Qué vergüenza, qué asco superlativo. Así celebran algunas el «Día internacional para eliminar la violencia contra la mujer». Encima en la más absoluta impunidad porque sus editores no la han puesto inmediatamente de patitas en la calle ni el Ministerio de Igualdad ha saltado como una pantera para, acto seguido, excitar el celo del fiscal general del Estado ni las asociaciones feministas han dicho ni pío ni nada de nada de nada.

De casta le viene al galgo. En otra ocasión ya dijo que fusilaría a dos o tres voces -de la radio, obviamente- que cada mañana la sacan de quicio.

Dos días antes Cristina Almeida, otra que tal, propuso quemar los libros de César Vidal, como haría cualquier matarife de las SS. Ítem más, Luis García Montero, marido de Almudena Grandes, ha sido condenado a pagar una cuantiosa multa por haber injuriado a un compañero suyo, profesor de la Universidad de Granada, al que llamó «hijo de puta, mequetrefe, sinvergüenza, cabrón y perturbado».

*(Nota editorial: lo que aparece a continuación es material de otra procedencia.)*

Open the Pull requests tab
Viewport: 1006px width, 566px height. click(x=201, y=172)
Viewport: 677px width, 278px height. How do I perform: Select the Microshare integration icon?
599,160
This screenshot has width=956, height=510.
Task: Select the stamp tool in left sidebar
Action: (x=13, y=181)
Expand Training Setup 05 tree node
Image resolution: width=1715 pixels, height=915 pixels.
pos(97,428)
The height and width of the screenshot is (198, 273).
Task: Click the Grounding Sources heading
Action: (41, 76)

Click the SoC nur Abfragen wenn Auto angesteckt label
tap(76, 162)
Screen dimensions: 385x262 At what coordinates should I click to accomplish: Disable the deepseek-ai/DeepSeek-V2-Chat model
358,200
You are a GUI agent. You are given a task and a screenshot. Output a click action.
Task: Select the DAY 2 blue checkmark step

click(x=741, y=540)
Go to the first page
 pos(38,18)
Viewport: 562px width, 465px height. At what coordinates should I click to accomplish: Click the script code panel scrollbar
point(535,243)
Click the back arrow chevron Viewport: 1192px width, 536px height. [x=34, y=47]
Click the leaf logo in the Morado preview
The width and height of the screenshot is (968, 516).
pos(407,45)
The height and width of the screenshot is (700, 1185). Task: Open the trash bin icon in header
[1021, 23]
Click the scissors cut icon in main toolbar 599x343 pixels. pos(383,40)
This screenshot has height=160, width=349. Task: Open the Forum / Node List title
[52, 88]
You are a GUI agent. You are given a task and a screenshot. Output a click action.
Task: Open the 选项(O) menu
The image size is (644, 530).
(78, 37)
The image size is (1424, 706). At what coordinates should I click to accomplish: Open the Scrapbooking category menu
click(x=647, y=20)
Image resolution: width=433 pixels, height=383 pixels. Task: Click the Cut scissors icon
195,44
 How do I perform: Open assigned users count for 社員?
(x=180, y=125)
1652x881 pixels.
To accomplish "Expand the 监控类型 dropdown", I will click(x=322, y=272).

Para qué seguir, en la mente de todos están las iniciativas de ciertos salvajes a sueldo que querían pegar un tiro en el corazón o ponerle una bomba -todo textual y por escrito, oiga- a uno de los periodistas liberales más destacados de España. Así se las gastan los progres profesionales.

El caso es mantener un círculo de terror o, como dicen utilizando exactamente términos nazis, un cordón sanitario en torno a los poquísimos que se atreven a decir algo que no sea alabanzas al régimen. Todo vale contra las escasísimas voces críticas que aún hay en España. Ahí están los encargados de la represión, los chicos/as de la porra, los matones con patente de corso. Qué nadie se atreva a decir nada ni siquiera cuando, como ahora, están a punto de regalarle una de nuestras cuatro multinacionales a la mafia rusa.